◆ READING PASSAGE
------------------------------------

Powerful Chairmanships at Stake in November
A Democratic surge on Election Day would put a number of Jewish pro-Israel lawmakers in charge of key congressional committees, but Republican critics are warning that a GOP defeat would in the end undercut support for Jerusalem.
Registered voters said they plan to vote for the Democrat over the Republican in congressional elections next month by a margin of 54% to 41%, according to a Washington Post-ABC News poll released earlier this week. The nonpartisan Cook Political Report now lists 25 GOP-held House seats as a tossup — seven more than before the Foley scandal broke September 29.
Such predictions, which come on the heels of distressing developments in Iraq and the recent discovery that Republican Rep. Mark Foley of Florida sent sexually explicit messages to underage male pages, are fueling predictions that Democrats will capture the 15 seats needed to retake the House of Representatives. Democratic prospects are more uncertain in the Senate, where the party needs six more seats to command a majority.
Should Democrats win back control of the House, a number of long-serving Jewish lawmakers in ranking positions would likely accede to chairmanships of key committees, including Barney Frank of Massachusetts (financial services), Henry Waxman of California (government reform) and Howard Berman of California (ethics). Rep. Tom Lantos, a Bay Area Democrat and the only Holocaust survivor ever to serve in Congress, is expected to chair the international relations committee, where he has worked closely with Republicans and is known as hawkish on Middle East policy.
Several Jewish lawmakers are also expected to lead powerful subcommittees, including two New York Democrats, Nita Lowey and Jerrold Nadler. Lowey is in line to assume the chairmanship of the appropriations subcommittee on foreign operations, which approves nonmilitary assistance to other countries, including reconstruction aid to Iraq and Afghanistan and aid to the Palestinian Authority, and Nadler, who is the ranking Democrat on the judiciary subcommittee on the Constitution, which handles all constitutional amendments and has the ability to review legislation that raises questions regarding civil rights and civil liberties.
Republican activists argue that even a roster of Jewish Democratic stalwarts won’t be enough to neutralize the drop in support for Israel among grass-roots Democrats.
“The problem … has to do with what’s been going on in the grass-roots among Democrats across the country,” said Matt Brooks, executive director of the Republican Jewish Coalition. National surveys show that “a majority of Democrats across the country don’t support Israel anymore,” and since “politics is about serving your constituents, it’s going to be harder for [Democratic leaders] to stand up.”
A July poll, conducted by NBC and The Wall Street Journal, found that while 84% of Republicans say they sympathize more with Israel than with the Arab states, 43% of Democrats felt similarly. A separate survey conducted by the Los Angeles Times/Bloomberg last summer found that 54% of Democrats favored neutrality in the Middle East, while 64% of Republicans supported alignment with Israel.
In conversations with the Forward this week, several Jewish Republicans highlighted the prominent liberals, not known as friendly to Israel, who also would be in line for chairmanships. At the top of that list were two Michigan Democrats, John Conyers and John Dingell, who are both from heavily Arab districts. Both men were among the eight House members who voted this summer against a resolution in support of Israel. Dingell is the ranking member of the energy and commerce committee and Conyers would likely chair the judiciary committee.

------------------------------------

◆ DATASET EXTRACT
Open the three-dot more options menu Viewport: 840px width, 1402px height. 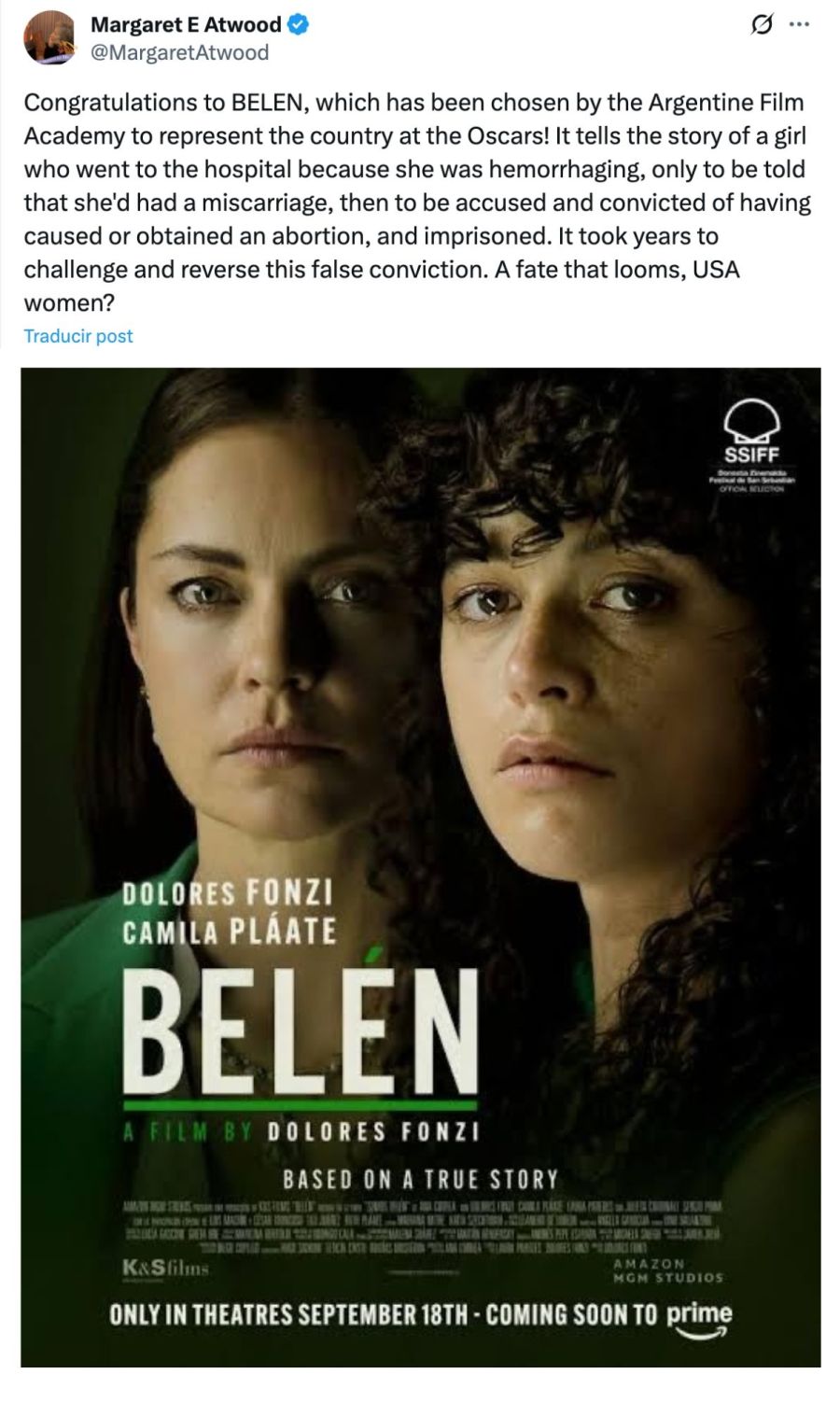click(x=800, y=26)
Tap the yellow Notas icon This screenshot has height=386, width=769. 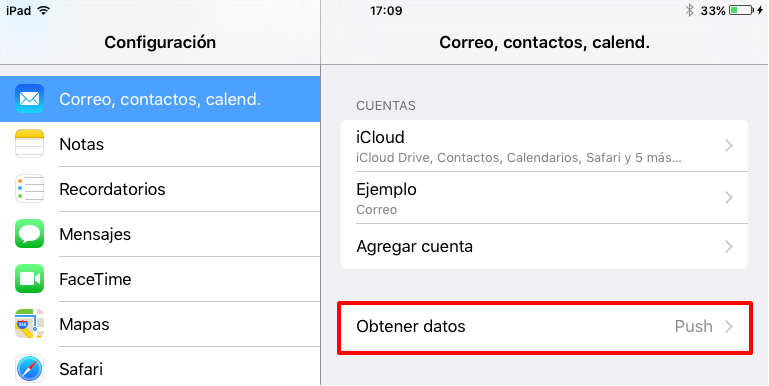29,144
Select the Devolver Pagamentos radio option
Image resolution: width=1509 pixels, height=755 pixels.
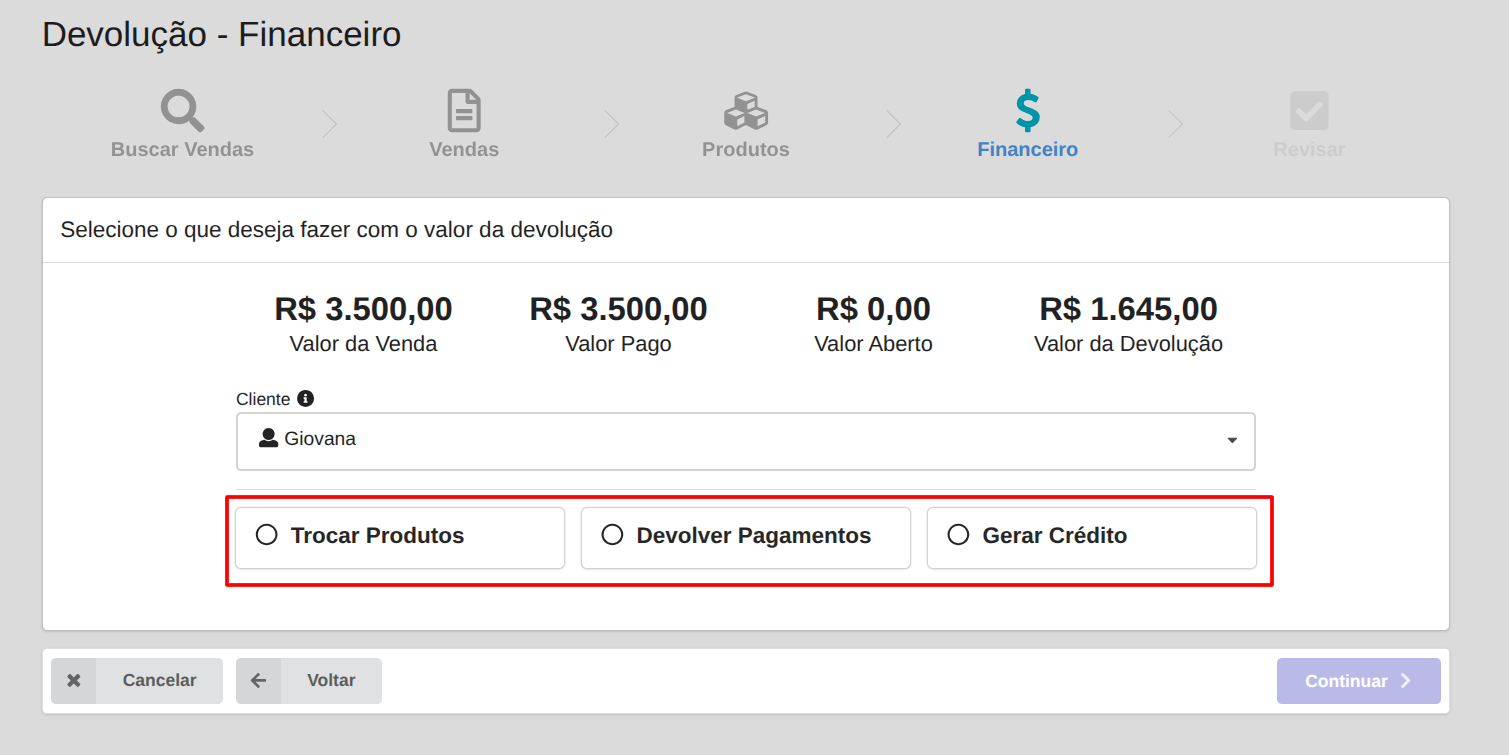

------------------------------------

In the article on congressional chairmanships, which committee is Rep. Tom Lantos expected to chair?

◆ SOLUTION FOR THIS PROBLEM
The international relations committee.